Assigned task
Output the lines of the records below exactly, beginning at their first line and ending at the line with "You are a computer-use agent."; include no pictures.

+++ Source information

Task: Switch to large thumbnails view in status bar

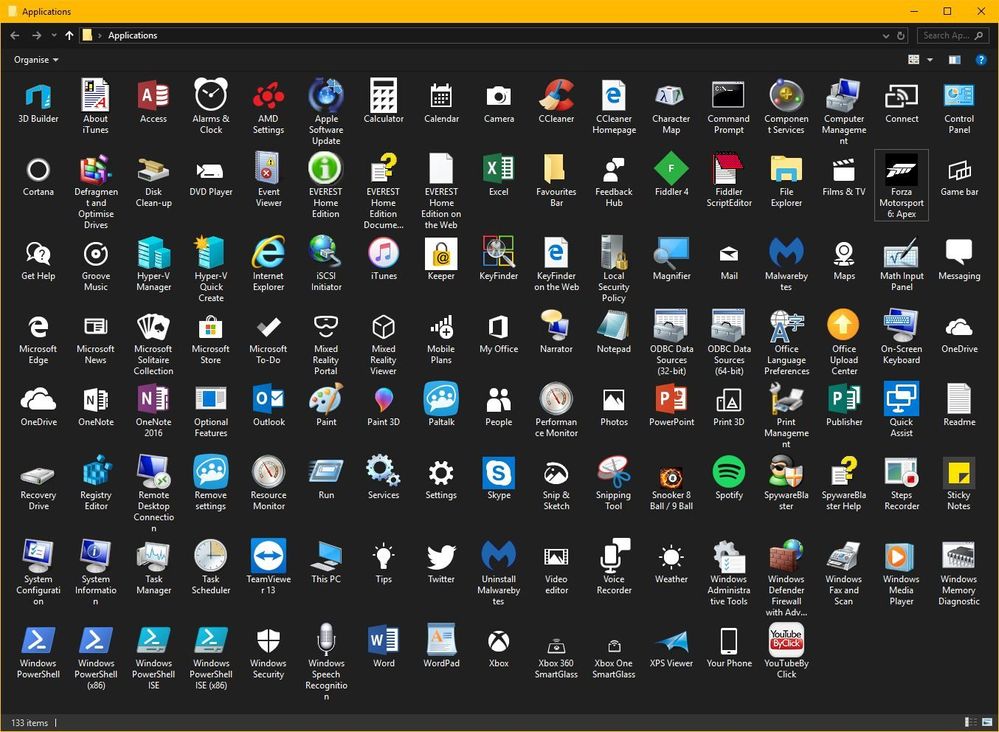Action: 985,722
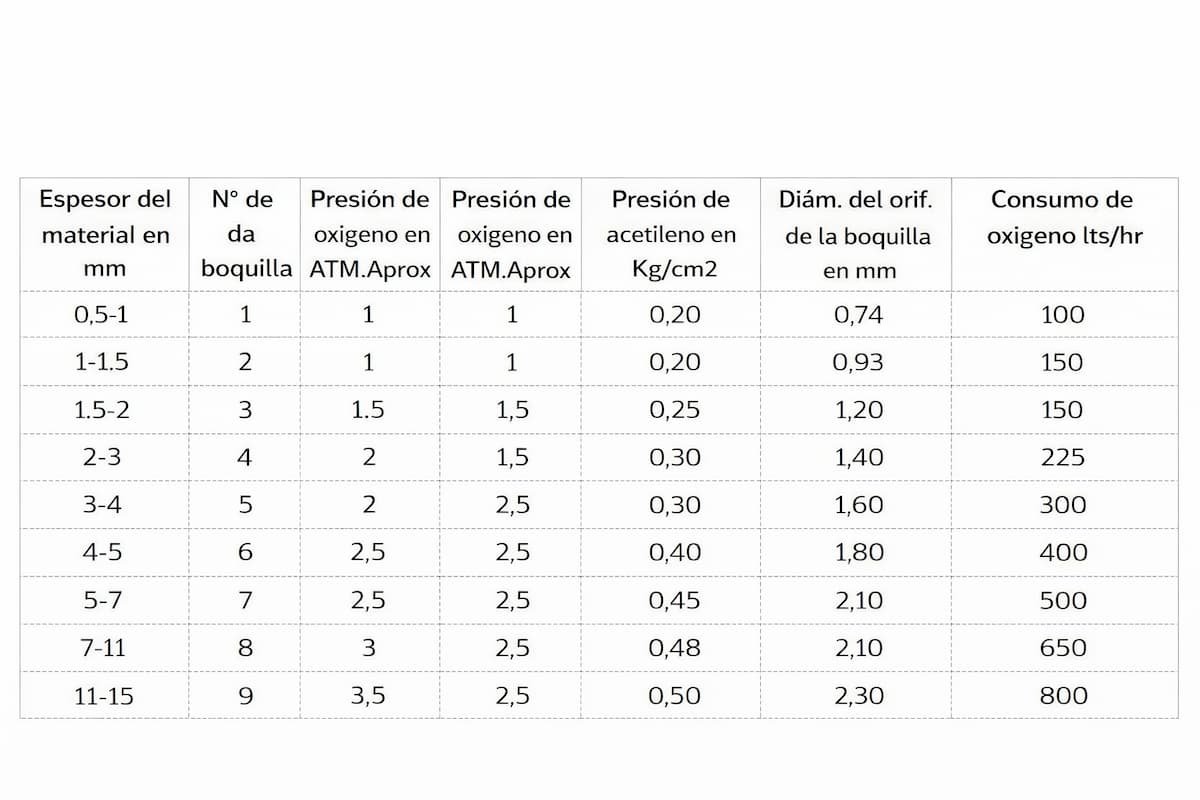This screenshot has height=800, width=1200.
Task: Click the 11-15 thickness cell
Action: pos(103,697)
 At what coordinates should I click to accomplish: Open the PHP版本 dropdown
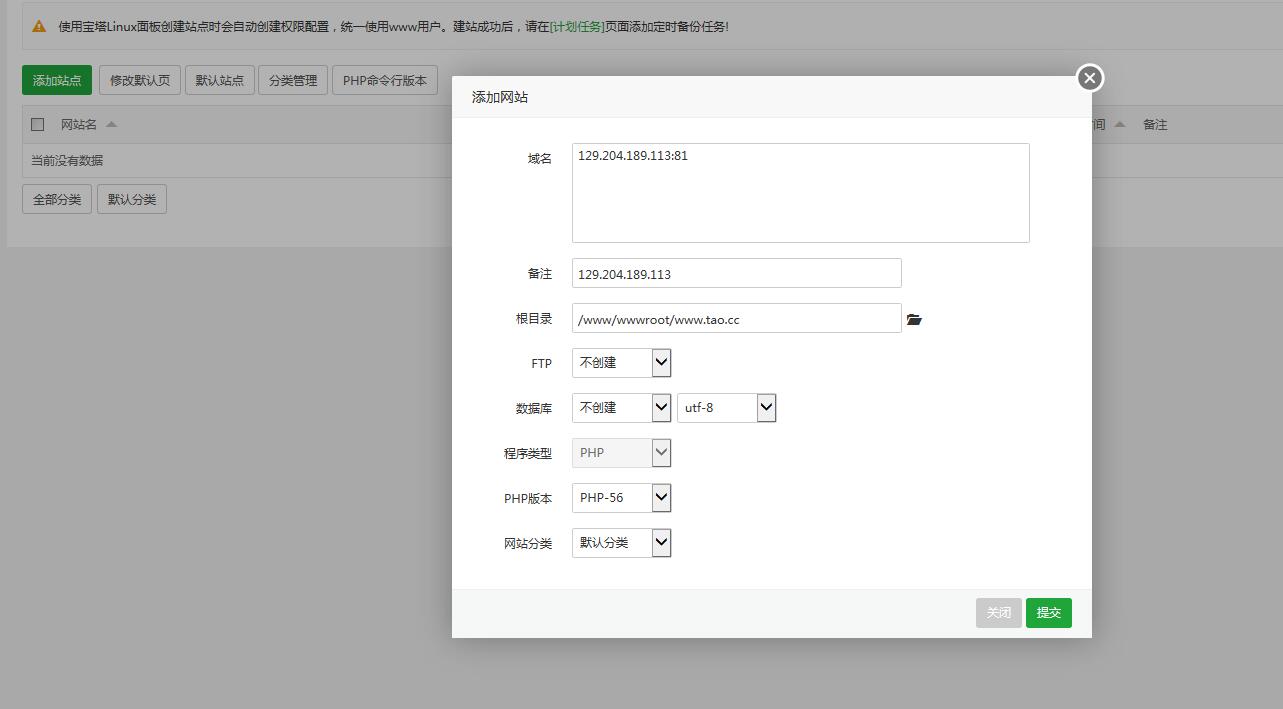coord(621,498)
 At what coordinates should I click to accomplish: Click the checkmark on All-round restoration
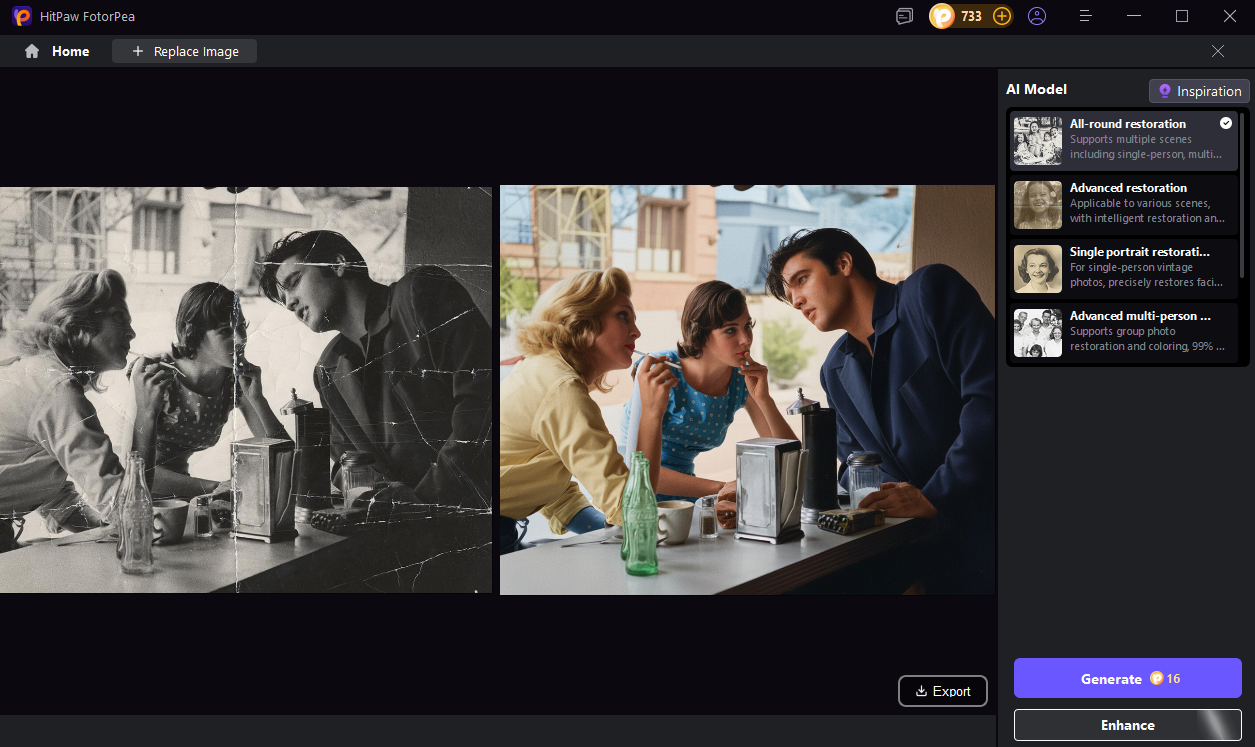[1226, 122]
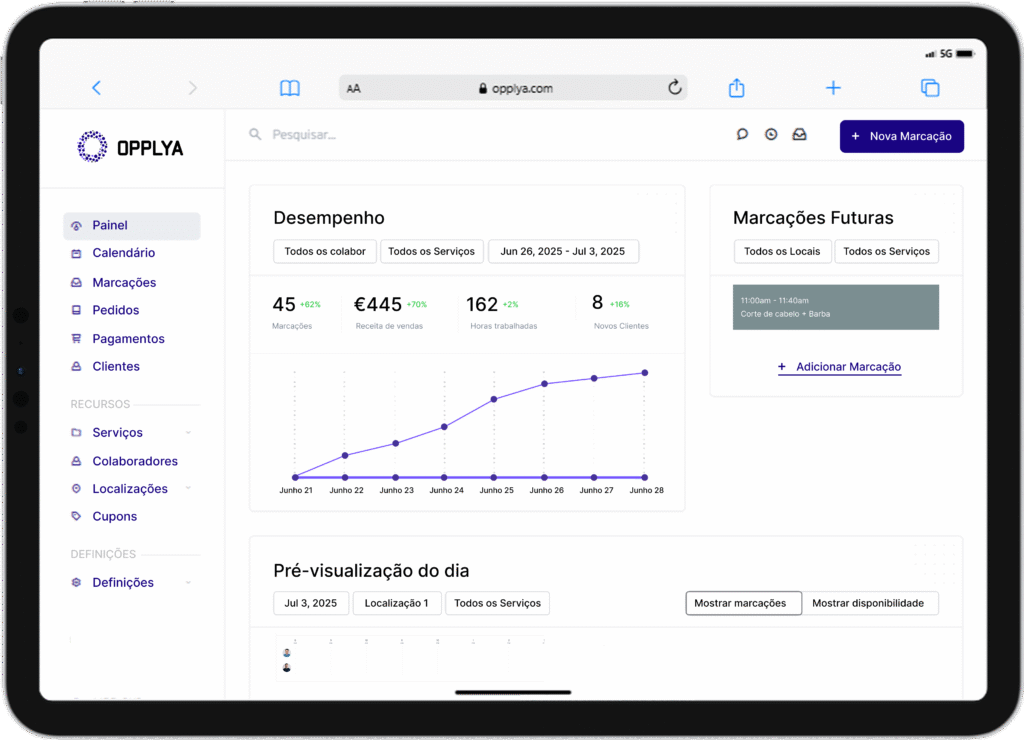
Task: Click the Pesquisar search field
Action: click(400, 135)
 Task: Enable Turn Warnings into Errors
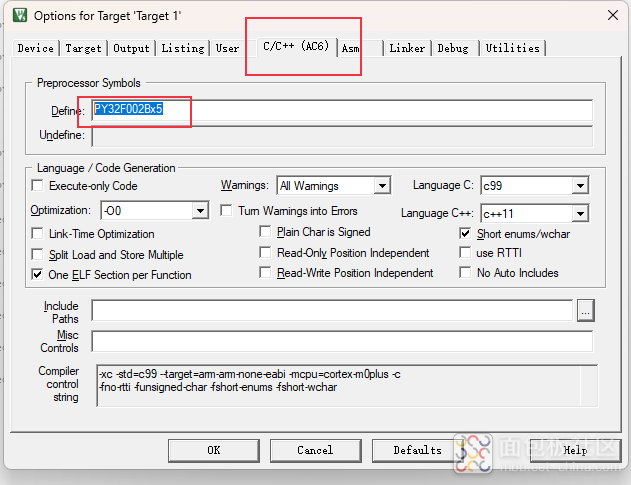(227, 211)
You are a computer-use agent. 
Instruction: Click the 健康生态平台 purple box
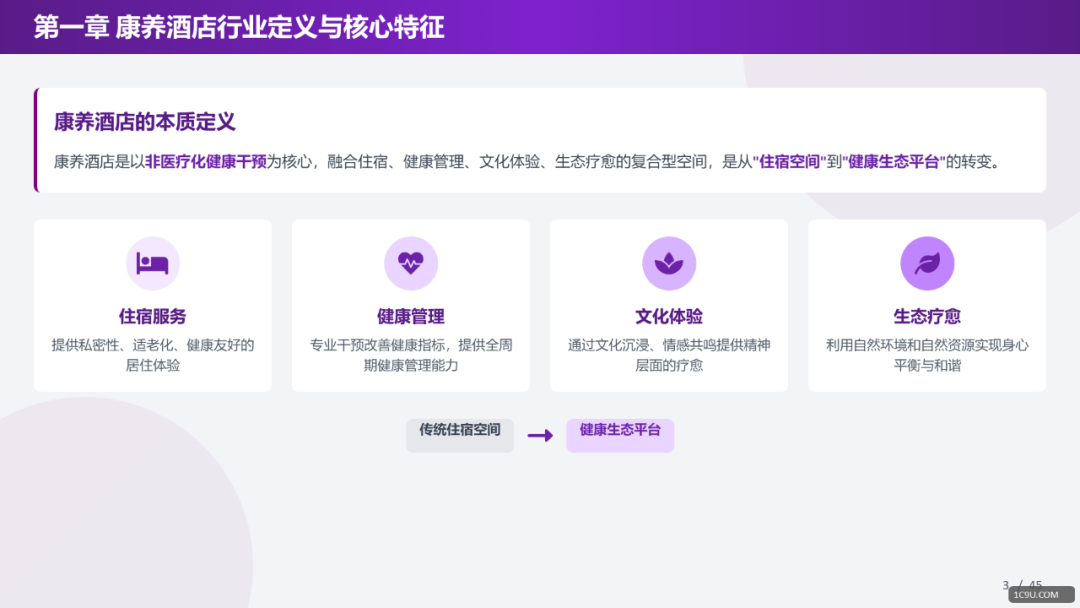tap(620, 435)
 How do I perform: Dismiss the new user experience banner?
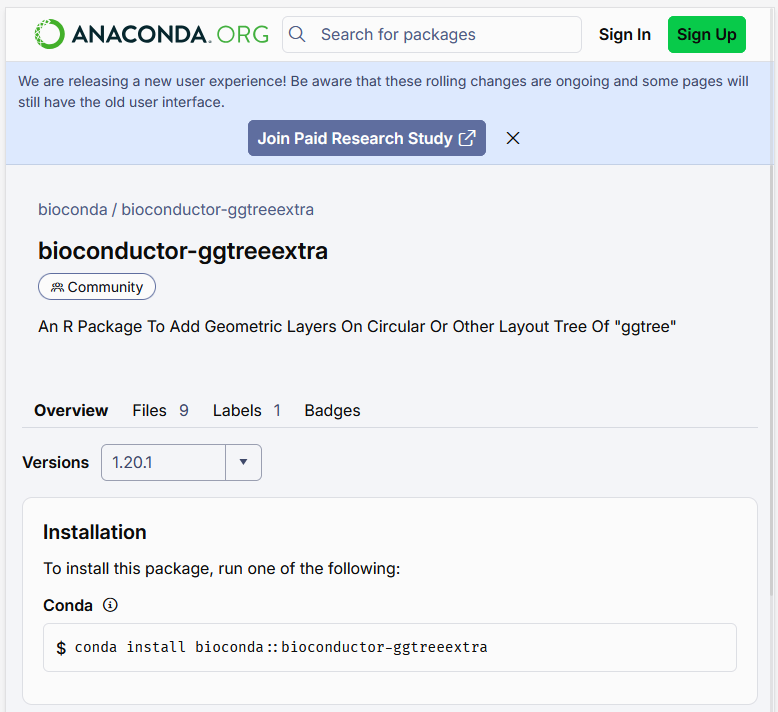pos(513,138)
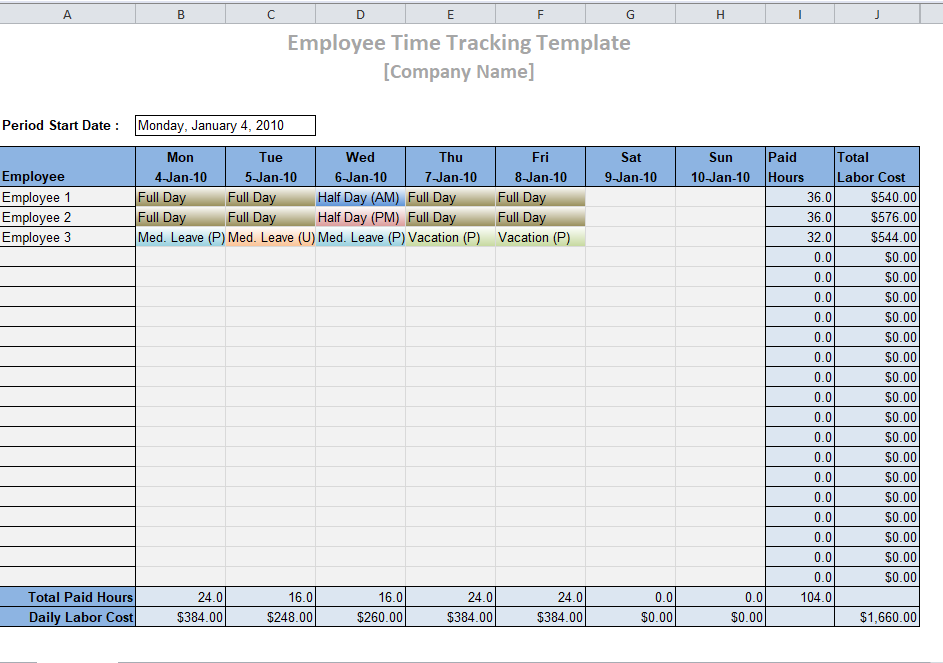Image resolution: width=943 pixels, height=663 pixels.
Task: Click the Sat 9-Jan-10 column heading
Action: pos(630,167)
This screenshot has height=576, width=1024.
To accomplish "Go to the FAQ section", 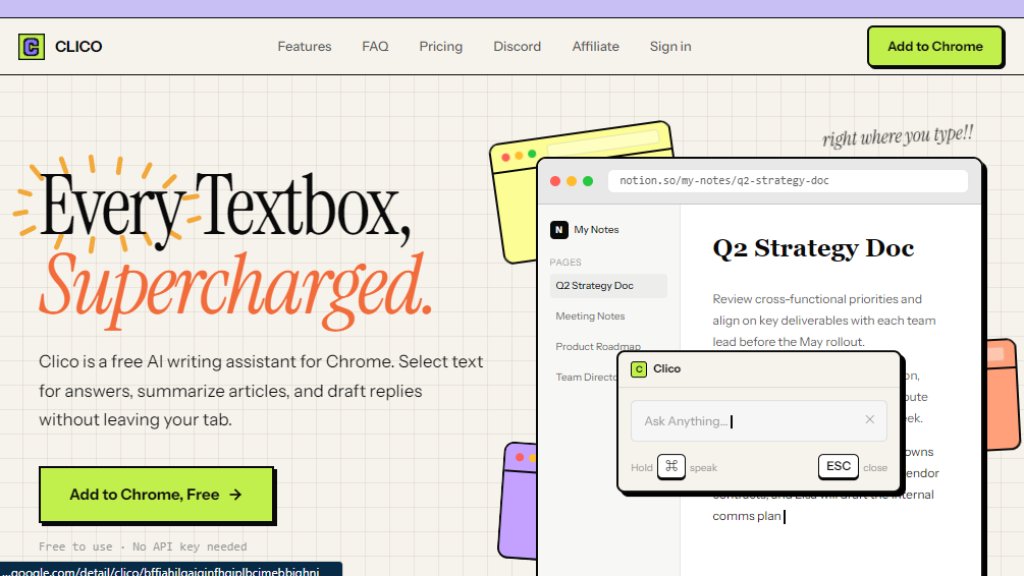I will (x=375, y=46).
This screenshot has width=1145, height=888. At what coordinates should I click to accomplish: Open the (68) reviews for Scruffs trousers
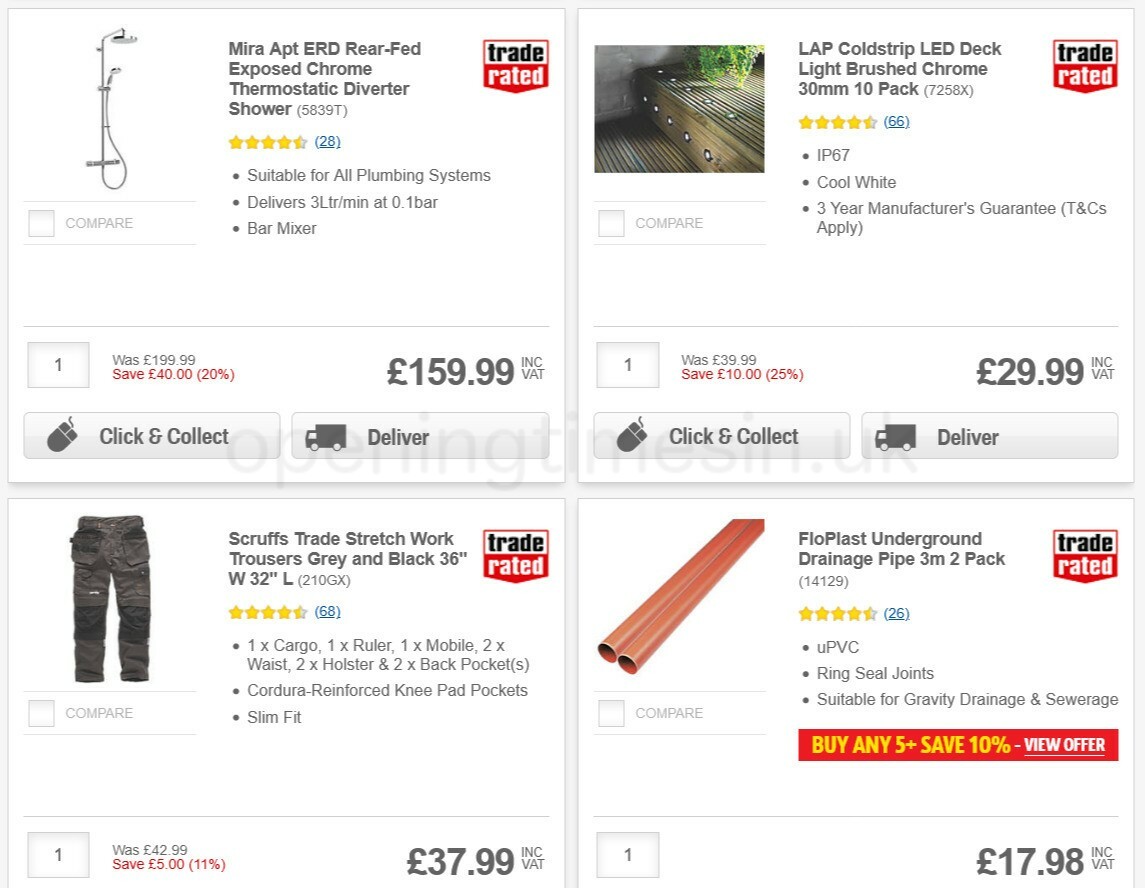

++++++

Solution
Task: Switch to large thumbnails view in status bar

Action: 985,722
This screenshot has height=800, width=1200.
Task: Click the 11-15 thickness cell
Action: pos(103,697)
 At what coordinates should I click to accomplish: Open the PHP版本 dropdown
coord(621,498)
 At what coordinates should I click to accomplish: Click the checkmark on All-round restoration
[1226, 122]
Task: Click the Pesquisar search field
Action: click(400, 135)
 Task: Enable Turn Warnings into Errors
(227, 211)
You are a computer-use agent. 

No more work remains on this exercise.